In retrospect, it is clear that Latin America’s current economic problems began with the bond market debacle in 1994 and the rise in international interest rates that year. In fairly steady succession we have since experienced the Mexican Crisis, The Asian Crisis, The Russian Crisis, and the Brazilian Crisis. What seems equally clear to us is that the international system hasn’t really any idea of how to deal with this.

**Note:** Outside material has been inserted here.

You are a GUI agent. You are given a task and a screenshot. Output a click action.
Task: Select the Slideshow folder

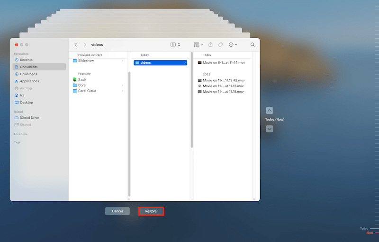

The System is problematic by virtue of its very structure. It is probably unfair to blame the IMF and the Word Bank for problems in Argentina, Indonesia or wherever for the simple reason that solving those problems is not really their brief. Like the Federal Reserve, a corporation that is owned by the very institutions that it is supposed to regulate, the IMF is actually a creditors’ representative. Its objective is to protect their investment. Acting within the framework of the dollar-based international reserve system further complicates matters from the point of view of the debtor countries, because the country at the centre of the system, the United States, enjoys the power to settle its external obligations effectively by printing money. That hasn’t stopped it from demanding that everyone else pay on time, with real money, or accept its conditions for helping. These conditions have typically meant losing control over one’s economy, and ultimately ownership of the assets in it worth owning.

It isn’t hard to see how eventually this can only mean one thing: war.